Records supplied:
** BEGIN **
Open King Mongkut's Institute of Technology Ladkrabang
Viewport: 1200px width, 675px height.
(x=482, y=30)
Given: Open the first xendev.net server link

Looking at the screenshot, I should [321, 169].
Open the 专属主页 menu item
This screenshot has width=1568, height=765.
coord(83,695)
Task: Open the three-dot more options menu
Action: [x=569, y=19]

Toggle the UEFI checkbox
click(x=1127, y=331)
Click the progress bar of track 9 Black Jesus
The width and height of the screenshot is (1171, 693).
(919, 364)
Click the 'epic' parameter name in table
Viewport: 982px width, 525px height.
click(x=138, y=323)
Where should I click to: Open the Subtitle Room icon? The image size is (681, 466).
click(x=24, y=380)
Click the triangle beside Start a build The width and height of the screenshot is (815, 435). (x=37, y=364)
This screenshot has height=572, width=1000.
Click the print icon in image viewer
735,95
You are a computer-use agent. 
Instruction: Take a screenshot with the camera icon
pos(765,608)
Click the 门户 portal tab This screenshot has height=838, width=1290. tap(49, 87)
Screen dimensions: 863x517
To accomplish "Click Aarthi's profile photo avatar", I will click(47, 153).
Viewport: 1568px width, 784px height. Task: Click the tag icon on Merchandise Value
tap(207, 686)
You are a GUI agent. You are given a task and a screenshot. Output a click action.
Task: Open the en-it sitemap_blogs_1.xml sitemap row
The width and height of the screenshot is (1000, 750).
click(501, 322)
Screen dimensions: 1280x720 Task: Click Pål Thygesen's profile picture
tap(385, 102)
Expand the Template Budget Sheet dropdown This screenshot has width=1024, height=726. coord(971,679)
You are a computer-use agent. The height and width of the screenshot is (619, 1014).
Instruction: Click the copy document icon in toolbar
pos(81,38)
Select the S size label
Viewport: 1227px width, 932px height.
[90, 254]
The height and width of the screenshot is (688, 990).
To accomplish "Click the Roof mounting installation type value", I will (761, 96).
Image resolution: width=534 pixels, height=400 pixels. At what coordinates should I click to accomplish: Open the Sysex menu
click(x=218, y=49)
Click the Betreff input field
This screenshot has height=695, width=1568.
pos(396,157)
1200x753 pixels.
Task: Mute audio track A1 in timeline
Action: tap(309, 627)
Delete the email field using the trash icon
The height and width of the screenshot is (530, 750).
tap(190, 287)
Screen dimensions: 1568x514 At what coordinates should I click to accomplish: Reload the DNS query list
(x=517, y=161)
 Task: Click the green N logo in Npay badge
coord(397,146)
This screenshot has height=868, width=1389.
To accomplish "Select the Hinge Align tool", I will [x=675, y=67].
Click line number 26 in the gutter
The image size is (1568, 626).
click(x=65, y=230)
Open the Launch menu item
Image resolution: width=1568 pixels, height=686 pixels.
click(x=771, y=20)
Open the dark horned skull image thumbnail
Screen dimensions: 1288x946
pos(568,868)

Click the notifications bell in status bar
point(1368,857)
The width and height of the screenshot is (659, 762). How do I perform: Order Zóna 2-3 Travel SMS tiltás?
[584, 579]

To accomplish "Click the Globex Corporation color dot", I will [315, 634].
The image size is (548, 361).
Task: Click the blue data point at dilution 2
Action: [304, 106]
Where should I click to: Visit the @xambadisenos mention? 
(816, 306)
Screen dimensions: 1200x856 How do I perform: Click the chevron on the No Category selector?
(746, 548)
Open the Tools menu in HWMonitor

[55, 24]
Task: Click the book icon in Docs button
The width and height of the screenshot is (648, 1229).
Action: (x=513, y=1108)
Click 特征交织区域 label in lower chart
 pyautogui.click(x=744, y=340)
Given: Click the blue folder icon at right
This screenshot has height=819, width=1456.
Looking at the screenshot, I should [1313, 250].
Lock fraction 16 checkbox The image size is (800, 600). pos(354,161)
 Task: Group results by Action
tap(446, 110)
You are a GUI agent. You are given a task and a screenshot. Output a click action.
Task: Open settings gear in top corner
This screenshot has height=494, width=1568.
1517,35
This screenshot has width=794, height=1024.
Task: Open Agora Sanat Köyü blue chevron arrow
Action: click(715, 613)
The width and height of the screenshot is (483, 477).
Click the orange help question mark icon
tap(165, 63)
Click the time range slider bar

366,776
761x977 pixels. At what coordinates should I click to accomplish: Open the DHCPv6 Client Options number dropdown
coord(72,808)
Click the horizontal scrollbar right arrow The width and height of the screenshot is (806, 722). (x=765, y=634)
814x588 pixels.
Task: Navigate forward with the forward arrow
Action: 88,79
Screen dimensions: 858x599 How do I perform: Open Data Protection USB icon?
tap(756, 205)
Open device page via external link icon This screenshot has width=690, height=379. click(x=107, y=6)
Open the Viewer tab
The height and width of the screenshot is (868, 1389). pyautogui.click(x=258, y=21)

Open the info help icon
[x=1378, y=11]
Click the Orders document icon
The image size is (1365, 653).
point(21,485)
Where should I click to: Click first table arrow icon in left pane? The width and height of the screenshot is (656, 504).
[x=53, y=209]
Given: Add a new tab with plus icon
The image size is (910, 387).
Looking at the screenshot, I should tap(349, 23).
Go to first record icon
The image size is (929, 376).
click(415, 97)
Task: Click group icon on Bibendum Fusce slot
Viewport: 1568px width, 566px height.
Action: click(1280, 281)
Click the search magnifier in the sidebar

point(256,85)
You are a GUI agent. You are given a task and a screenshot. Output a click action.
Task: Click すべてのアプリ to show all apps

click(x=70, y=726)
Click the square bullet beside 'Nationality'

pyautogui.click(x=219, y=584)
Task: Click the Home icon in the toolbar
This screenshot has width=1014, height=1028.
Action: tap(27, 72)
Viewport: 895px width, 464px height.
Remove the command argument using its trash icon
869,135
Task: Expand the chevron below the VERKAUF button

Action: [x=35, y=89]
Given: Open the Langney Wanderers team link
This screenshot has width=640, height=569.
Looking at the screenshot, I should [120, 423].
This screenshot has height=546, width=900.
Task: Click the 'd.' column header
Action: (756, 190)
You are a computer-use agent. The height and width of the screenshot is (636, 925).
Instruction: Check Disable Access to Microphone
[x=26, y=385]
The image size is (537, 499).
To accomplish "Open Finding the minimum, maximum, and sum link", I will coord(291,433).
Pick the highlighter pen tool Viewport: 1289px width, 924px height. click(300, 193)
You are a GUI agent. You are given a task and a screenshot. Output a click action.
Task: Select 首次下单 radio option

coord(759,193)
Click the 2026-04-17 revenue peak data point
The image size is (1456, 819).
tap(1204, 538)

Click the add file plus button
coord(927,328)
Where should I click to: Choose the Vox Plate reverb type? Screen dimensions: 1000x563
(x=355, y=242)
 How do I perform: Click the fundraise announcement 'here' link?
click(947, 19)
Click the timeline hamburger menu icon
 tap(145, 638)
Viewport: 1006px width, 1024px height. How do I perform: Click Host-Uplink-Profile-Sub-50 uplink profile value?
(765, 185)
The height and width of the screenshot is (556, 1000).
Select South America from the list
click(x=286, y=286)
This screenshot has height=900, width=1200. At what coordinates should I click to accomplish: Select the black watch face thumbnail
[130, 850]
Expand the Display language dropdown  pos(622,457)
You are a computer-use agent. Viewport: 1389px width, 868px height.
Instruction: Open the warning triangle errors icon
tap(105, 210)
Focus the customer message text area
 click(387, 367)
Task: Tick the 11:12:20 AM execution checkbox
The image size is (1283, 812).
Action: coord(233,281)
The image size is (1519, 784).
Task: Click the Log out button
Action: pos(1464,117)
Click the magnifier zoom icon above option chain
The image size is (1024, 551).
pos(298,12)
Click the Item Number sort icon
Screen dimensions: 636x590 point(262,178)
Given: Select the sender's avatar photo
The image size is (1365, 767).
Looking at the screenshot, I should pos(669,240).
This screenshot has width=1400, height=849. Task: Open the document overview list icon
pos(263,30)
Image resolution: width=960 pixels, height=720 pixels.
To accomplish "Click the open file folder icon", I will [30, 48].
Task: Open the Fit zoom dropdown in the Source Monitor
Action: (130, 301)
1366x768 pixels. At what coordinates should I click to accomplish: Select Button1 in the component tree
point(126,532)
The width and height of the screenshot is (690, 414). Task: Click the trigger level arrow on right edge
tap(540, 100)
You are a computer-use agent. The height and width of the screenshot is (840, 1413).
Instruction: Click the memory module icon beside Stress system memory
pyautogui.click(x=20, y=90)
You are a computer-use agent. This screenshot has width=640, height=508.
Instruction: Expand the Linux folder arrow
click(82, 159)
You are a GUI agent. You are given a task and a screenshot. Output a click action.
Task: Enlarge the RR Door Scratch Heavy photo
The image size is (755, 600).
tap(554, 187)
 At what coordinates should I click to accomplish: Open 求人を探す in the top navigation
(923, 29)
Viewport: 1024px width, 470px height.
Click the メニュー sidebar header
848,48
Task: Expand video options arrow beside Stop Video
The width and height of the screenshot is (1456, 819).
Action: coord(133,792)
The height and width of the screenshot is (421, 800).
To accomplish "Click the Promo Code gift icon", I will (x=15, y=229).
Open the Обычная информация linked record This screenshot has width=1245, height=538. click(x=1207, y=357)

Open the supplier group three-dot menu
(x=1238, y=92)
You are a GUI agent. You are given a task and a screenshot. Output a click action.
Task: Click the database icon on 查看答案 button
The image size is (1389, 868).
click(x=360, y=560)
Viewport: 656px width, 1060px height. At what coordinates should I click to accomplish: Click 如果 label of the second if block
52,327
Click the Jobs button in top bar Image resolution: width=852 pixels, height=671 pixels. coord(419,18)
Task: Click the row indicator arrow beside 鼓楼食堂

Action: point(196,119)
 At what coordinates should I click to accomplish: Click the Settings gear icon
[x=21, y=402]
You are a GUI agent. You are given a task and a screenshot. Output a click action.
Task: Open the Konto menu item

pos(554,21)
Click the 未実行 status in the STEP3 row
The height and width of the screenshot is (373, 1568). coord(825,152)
** END **
Stated exercise: Reproduce verbatim everything from the start of the material down to the line containing "(x=482, y=30)", with that line included.

The output:
Open King Mongkut's Institute of Technology Ladkrabang
Viewport: 1200px width, 675px height.
(x=482, y=30)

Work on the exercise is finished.